Dataset extract Start Marker

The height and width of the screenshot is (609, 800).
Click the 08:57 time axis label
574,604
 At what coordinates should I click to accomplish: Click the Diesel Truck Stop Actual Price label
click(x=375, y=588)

Dataset extract End Marker

* _Exercise goal_
With no words changed, transcribe the records above.

* _Written response_
The height and width of the screenshot is (609, 800).
Click the 08:57 time axis label
574,604
 At what coordinates should I click to accomplish: Click the Diesel Truck Stop Actual Price label
click(x=375, y=588)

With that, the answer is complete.